Read “Presidential Puppetry: Obama, Romney and Their Masters,” a book just published this week by OpEd News contributor Andrew Kreig. and you’ll learn a lot more than you could have imagined, and you’ll start seeing the world, politics, and the justice system in a very different, clearer, smarter way.
This book exposes the puppet masters who pull the strings of leading officials in both major U.S. parties, including Obama and Romney.
Obama, for example, is reported to have worked for a CIA front company, Business International Corporation, in his early twenties. At the time, he was dating, in his first serious love affair, Genevieve Cook, the daughter of the head of Australia’s CIA.
Obama thus developed, like George Herbert Walker Bush and Bill Clinton, career-enhancing intelligence connections in his early 20s, according to the book, which draws on declassified CIA materials and other reports.
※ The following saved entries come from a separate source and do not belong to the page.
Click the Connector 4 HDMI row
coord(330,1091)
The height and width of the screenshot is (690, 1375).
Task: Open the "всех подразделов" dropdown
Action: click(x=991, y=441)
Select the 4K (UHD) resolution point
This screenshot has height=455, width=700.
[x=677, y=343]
Obama’s formative ties are just one of many examples of how the military-industrial complex and its Wall Street allies maintain a special relationship with presidents no matter which party prevails in any given election.
The reporting is entertaining and cutting-edge, and provides the kind of information we in the independent press believe vital to informed decision-making.
As a publisher of the author Andrew Kreig’s work, I confess to looking forward to publishing his postings because he combines investigative journalism with constitutional scholarship.
This book takes his investigations to the next level, connecting the dots to unveil a big picture that is startling, yet not surprising at all. At nearly 500 pages and 850 footnotes, the book goes into great depth to reveal the goals of those directing the candidates.
For example, I wrote last week that Mitt Romney should be regarded as “Bishop Romney” because his experience in that LDS post is longer and more relevant to voters than his single term as governor. Kreig’s book amplifies that theme into a full historical context regarding Bishop Romney and his ascendancy within the revamped, tea party-oriented GOP. From that background, Kreig portrays Romney as inspired by his sense of destiny to elevate his church and its flock in the tradition of its founder, who was assassinated during his 1844 campaign for the United States presidency.